BEGIN Text section
This June 21, Summer Solstice and thus the longest day of the year, was also the date of the Alzheimer Association’s fundraising effort, The Longest Day. The date of this nationwide fundraising event is no coincidence, though, since every day can feel arduous and never-ending for those who battle Alzheimer’s.
On The Longest Day, all participants did something active that they loved from sunrise to sunset in honor of those who cannot necessarily actively pursue their passions due to the disease.
“On The Longest Day, people across the globe join together to honor those facing Alzheimer's disease every day,” Cindy Schelhorn, Alzheimer’s Association National Capital Area Chapter Director of Communications and Marketing, said. “We selected the longest day for our event, the Summer Solstice, to honor the strength, passion and endurance of people living with the disease and their caregivers.”
From coast to coast, 1,108 teams and 2,684 participants raised close to $1 million and counting.
“All proceeds benefit the Alzheimer’s Association, supporting efforts to increase awareness and funding for care, support and research,” Schelhorn said. “Most services we provide are free of charge, including a 24/7 Helpline, available round the clock help for all needs — for people who just want information or for those in a serious situation.”
As long as participants raised at least $1,600 and pledged to be active all day, they were a part of The Longest Day wherever they were.
THE NATIONAL CAPITAL AREA chapter has counted almost $40,000 among the 16 local teams that participated. The teams varied in size and in their activities.
END Text section
■ **Tasks to perform**
A - Transcribe the passage from the article about The Longest Day, starting at "THE NATIONAL CAPITAL" and ending at "in their activities.".
B - According to the article about The Longest Day, how many teams and participants took part nationwide?
C - Write the next part of the article about The Longest Day, picking up after its final sentence.
BEGIN Raw data
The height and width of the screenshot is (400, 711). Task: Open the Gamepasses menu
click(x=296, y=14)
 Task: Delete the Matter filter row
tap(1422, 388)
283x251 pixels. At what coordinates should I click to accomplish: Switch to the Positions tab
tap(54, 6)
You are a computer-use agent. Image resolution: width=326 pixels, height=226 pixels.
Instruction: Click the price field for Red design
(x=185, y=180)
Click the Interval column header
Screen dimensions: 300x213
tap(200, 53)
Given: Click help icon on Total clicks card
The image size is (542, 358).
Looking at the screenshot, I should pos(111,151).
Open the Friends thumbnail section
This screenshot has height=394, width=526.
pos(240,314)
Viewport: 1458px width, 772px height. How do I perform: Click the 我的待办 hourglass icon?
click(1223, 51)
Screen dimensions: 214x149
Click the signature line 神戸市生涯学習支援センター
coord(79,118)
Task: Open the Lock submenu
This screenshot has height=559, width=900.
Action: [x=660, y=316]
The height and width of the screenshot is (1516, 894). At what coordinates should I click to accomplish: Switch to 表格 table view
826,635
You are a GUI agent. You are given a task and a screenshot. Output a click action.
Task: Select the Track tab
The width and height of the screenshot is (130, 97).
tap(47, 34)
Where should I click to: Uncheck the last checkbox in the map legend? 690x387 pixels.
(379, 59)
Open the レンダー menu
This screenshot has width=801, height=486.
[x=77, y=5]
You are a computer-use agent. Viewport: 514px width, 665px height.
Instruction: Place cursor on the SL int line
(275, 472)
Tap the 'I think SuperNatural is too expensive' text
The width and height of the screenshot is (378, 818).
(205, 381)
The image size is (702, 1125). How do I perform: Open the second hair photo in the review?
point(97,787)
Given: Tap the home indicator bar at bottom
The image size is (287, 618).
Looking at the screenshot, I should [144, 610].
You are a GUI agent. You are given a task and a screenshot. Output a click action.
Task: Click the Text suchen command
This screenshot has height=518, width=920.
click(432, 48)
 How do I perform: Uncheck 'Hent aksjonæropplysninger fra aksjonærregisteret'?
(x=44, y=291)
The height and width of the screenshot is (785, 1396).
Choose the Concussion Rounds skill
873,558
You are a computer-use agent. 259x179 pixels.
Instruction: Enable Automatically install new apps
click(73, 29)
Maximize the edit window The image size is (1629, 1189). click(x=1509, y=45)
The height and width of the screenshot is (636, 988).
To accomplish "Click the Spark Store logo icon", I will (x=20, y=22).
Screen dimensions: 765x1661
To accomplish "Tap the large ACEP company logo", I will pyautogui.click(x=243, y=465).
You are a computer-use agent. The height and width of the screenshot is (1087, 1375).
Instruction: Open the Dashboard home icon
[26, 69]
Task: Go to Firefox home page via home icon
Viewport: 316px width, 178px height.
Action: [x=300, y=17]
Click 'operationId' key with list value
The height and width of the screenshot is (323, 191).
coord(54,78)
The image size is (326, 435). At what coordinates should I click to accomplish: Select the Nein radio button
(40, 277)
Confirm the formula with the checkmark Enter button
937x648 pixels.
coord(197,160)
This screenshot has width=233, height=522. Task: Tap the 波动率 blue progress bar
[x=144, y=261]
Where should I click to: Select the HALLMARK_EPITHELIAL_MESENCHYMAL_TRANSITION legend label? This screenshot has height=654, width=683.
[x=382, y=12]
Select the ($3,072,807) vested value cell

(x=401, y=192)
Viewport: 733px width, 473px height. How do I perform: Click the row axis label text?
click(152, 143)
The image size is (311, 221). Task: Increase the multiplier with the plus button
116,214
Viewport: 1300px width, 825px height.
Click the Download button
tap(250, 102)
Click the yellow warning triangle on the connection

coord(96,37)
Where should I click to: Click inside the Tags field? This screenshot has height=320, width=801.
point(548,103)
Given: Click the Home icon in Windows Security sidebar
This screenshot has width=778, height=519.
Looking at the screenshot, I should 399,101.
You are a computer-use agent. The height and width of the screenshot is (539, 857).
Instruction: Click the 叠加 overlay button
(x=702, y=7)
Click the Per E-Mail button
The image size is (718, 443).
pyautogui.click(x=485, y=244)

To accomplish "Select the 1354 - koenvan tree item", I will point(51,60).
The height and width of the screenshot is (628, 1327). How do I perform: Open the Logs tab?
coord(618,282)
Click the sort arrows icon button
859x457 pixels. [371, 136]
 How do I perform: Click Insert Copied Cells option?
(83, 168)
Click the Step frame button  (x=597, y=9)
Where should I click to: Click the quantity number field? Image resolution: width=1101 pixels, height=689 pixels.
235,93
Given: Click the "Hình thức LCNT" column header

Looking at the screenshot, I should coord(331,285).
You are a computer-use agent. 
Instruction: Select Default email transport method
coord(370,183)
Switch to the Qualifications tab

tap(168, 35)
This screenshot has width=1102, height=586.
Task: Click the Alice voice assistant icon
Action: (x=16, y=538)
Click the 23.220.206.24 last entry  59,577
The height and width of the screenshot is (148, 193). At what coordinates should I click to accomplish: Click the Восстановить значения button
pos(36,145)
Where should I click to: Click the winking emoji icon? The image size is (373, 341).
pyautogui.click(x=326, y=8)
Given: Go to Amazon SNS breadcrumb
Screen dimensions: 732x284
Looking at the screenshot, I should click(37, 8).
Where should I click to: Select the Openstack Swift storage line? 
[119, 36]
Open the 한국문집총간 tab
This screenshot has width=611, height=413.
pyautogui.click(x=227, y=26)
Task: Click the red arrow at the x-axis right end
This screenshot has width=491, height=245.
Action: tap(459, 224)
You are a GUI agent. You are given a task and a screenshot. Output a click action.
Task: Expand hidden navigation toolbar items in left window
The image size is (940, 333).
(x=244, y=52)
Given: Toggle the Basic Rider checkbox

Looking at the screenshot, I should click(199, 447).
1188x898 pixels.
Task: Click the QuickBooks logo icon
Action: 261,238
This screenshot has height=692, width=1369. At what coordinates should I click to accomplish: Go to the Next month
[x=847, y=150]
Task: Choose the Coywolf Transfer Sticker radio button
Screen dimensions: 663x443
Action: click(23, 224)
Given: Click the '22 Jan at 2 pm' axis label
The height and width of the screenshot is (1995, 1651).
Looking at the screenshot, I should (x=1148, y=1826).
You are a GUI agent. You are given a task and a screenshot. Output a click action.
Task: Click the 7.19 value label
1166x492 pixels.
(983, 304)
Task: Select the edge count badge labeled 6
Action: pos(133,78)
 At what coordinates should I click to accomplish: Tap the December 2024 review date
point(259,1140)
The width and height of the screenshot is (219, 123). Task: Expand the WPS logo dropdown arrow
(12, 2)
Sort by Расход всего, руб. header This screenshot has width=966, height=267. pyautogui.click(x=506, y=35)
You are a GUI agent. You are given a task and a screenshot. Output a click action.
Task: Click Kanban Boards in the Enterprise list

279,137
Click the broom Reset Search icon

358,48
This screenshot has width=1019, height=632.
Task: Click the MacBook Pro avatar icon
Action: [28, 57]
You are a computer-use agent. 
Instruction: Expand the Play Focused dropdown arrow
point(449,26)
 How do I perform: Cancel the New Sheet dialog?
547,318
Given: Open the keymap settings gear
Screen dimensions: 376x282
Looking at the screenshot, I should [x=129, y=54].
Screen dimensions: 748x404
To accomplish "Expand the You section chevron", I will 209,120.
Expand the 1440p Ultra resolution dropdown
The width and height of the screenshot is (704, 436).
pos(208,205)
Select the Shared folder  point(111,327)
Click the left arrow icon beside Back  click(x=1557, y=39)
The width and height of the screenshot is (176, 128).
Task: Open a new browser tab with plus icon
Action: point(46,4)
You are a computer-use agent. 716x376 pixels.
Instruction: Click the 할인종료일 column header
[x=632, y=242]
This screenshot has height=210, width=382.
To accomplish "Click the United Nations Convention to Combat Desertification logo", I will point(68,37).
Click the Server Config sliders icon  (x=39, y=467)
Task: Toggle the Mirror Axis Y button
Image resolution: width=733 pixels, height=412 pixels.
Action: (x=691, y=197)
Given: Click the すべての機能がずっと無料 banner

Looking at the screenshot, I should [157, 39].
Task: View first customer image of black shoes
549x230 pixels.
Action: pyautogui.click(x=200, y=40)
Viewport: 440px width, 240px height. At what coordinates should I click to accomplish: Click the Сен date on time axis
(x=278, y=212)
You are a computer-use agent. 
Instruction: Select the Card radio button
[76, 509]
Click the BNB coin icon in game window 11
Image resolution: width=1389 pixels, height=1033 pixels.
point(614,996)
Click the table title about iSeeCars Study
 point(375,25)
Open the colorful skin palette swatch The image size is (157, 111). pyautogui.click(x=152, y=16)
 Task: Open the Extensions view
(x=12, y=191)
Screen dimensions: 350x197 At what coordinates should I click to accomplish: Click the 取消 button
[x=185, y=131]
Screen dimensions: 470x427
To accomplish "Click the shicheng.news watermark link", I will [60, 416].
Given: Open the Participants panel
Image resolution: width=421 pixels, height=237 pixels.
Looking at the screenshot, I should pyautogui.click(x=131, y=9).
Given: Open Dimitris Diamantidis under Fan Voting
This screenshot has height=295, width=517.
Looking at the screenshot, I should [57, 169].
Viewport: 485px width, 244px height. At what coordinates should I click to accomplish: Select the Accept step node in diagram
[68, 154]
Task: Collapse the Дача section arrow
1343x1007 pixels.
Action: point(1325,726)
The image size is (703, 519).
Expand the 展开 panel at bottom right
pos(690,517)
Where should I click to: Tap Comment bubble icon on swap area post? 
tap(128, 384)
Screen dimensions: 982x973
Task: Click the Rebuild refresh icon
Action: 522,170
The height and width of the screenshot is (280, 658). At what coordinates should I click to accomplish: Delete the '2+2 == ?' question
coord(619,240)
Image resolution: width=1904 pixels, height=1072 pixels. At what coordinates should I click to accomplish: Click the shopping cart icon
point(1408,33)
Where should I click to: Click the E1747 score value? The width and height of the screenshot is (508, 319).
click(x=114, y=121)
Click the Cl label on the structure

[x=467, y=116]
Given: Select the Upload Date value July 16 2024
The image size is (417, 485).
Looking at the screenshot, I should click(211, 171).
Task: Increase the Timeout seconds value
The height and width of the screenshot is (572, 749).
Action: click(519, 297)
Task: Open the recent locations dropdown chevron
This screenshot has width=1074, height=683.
END Raw data
■ **Activity answers**
A -
THE NATIONAL CAPITAL AREA chapter has counted almost $40,000 among the 16 local teams that participated. The teams varied in size and in their activities.

B - 1,108 teams and 2,684 participants.

C -
Gil Krawitz, team captain and creator of Team Step and Swing for Elaine, said his involvement in the Longest Day is inspired by his late wife, Elaine, who was affected by dementia and Alzheimer’s disease.
“We were high school sweethearts and married 42 years,” Krawitz said. “In 2011 she started experiencing symptoms and she died July of 2013. It took me quite a bit of time to put my life back together. By February of this year, I could finally think about moving forward.”
Krawitz, a social dancer, said his friends in the dance community wanted to organize some kind of a tribute for Elaine. This year’s summer solstice event was his first organized event in Elaine’s name.
“I wanted to have a dance that day and I asked about a dozen of my friends to help out and they jumped at the chance,” Krawitz said. “We started planning back in February.”
Team Step and Swing for Elaine ended up raising more than $20,000. He said more than 100 people participated in his Longest Day festivities at the Colvin Run Community Hall in Great Falls. Everything, including the Colvin Run Community Hall space, was donated.
“What we did was ask seven or eight of the local dance instructors if they would come and donate their time to provide a group lesson in whatever their specialty was,” Krawitz said. “There was some swing, some ballroom, some Latin dance. We had deejays. We asked area local merchants to provide food, and many places stepped up wonderfully and then we asked some merchants to donate materials or services to auction off. Everything was donated — time, services and goods.”
The event, which lasted from 10 a.m. through 8 p.m., went off without a hitch.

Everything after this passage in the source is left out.